A sample GHCi session:
> import qualified Numeric.Eproc.Bounded as Bounded
>
> -- hypothesis: E[X] = 0.5 for samples in [0, 1] at alpha = 1e-3, tested
> -- with the Newton bettor
> let cfg = Bounded.config 0.5 0.0 1.0 1.0e-3 Bounded.Newton
> let s0 = Bounded.initial cfg
>
> -- ten observations (drifting from hypothesis), and state afterwards
> let xs = [1, 1, 0, 1, 1, 0, 1, 1, 1, 1]
> let s10 = foldl' (Bounded.update cfg) s0 xs
>
> -- inspect wealth and stopping decision at any point
> Bounded.log_wealth s10
0.7182493502552663
> Bounded.decide cfg s10
Continue
>
> -- with enough evidence, the hypothesis is rejected
> let s300 = foldl' (Bounded.update cfg) s0 (concat (replicate 30 xs))
> Bounded.log_wealth s300
53.092214534054165
> Bounded.decide cfg s300
Reject
Haddocks (API documentation, etc.) are hosted at docs.ppad.tech/eproc.

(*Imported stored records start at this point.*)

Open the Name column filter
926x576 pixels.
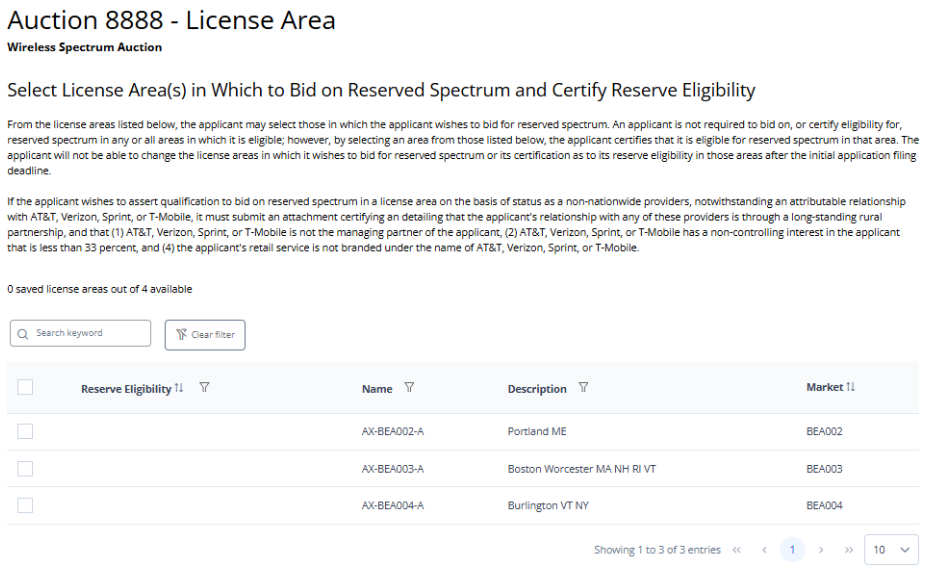point(409,388)
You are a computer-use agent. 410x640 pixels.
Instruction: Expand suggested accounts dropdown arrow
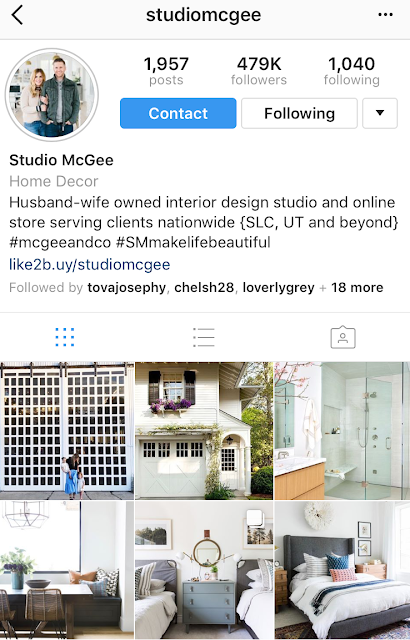[x=380, y=113]
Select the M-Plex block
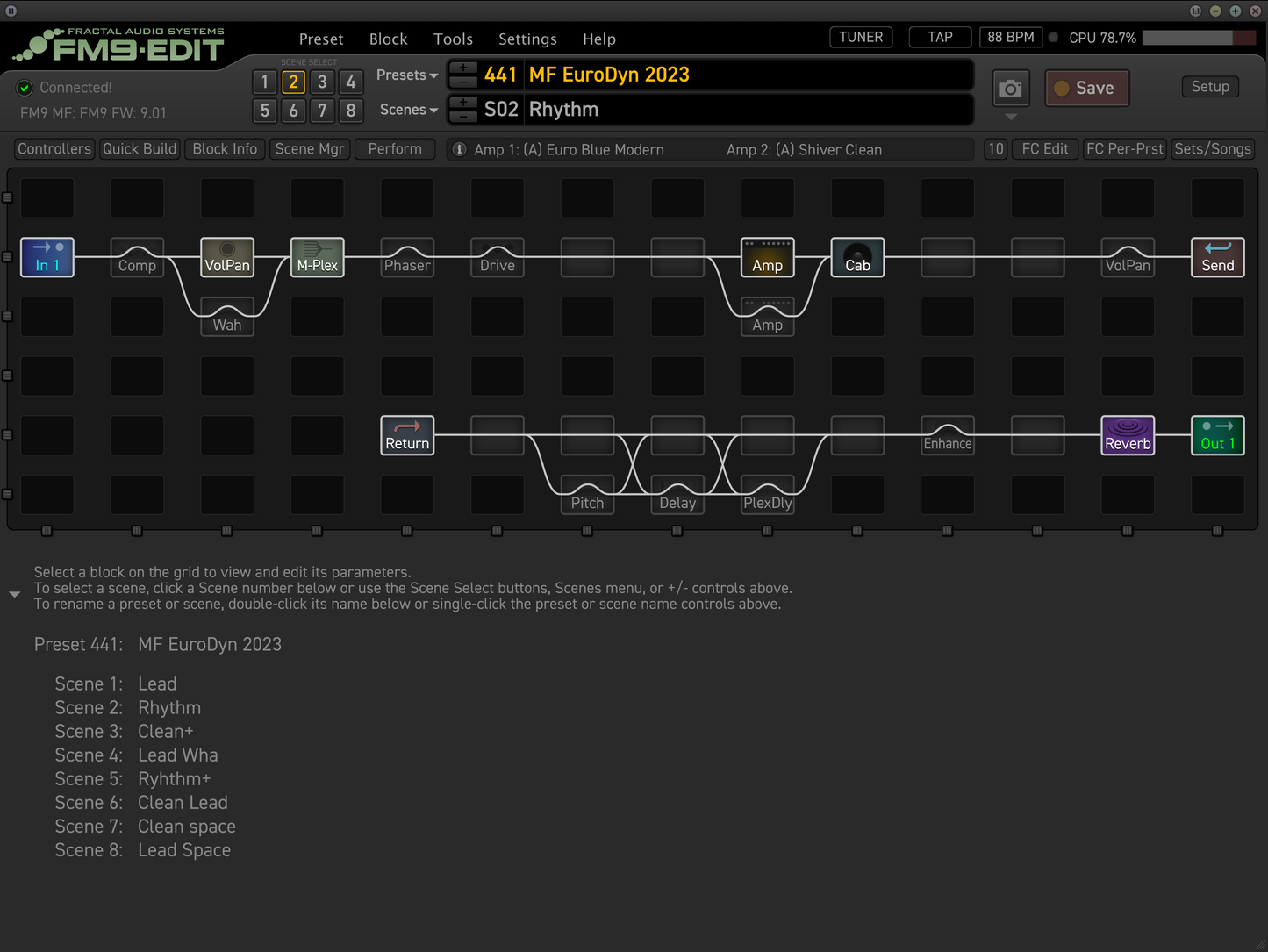 (x=317, y=257)
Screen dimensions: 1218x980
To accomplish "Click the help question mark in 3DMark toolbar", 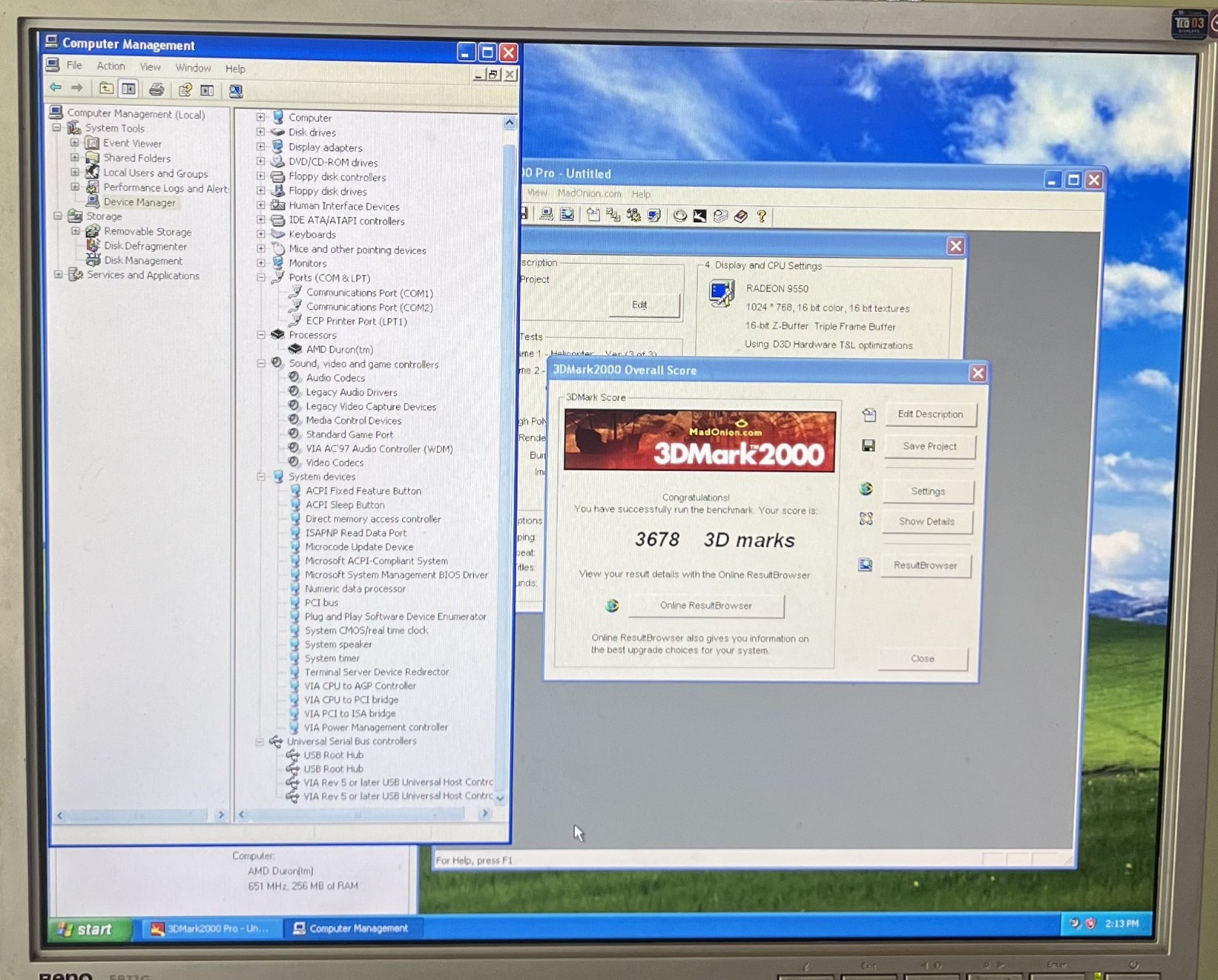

The aim is best-in-class performance for pure, highly-auditable Haskell code.
Current benchmark figures on an M4 Silicon MacBook Air look like (use
cabal bench to run the benchmark suite):
benchmarking Bounded.update (one step)/newton
time 13.05 ns (12.95 ns .. 13.17 ns)
1.000 R² (0.999 R² .. 1.000 R²)
mean 13.03 ns (12.95 ns .. 13.15 ns)
std dev 314.0 ps (248.3 ps .. 422.3 ps)
benchmarking Bounded.update (1000-sample fold)/fixed
time 4.840 μs (4.819 μs .. 4.867 μs)
1.000 R² (1.000 R² .. 1.000 R²)
mean 4.828 μs (4.817 μs .. 4.847 μs)
std dev 44.90 ns (30.94 ns .. 61.54 ns)
benchmarking Bounded.update (1000-sample fold)/adaptive
time 15.67 μs (15.66 μs .. 15.69 μs)
1.000 R² (1.000 R² .. 1.000 R²)
mean 15.67 μs (15.65 μs .. 15.69 μs)
std dev 63.74 ns (55.65 ns .. 75.07 ns)
benchmarking Bounded.update (1000-sample fold)/newton
time 14.43 μs (14.42 μs .. 14.44 μs)
1.000 R² (1.000 R² .. 1.000 R²)
mean 14.43 μs (14.42 μs .. 14.44 μs)
std dev 46.74 ns (34.00 ns .. 64.63 ns)
You should compile with the llvm flag for maximum performance.
You'll require Nix with flake support enabled. Enter a development shell with:
$ nix develop
Then do e.g.:
$ cabal repl ppad-eproc
to get a REPL for the main library.
- Waudby-Smith & Ramdas (2024), "Estimating means of bounded random variables by betting." JRSS-Bounded.
- Ramdas, Grunwald, Vovk, Shafer (2023), "Game-theoretic statistics and safe anytime-valid inference." Statistical Science.
- Shafer (2021), "Testing by betting." JRSS-A.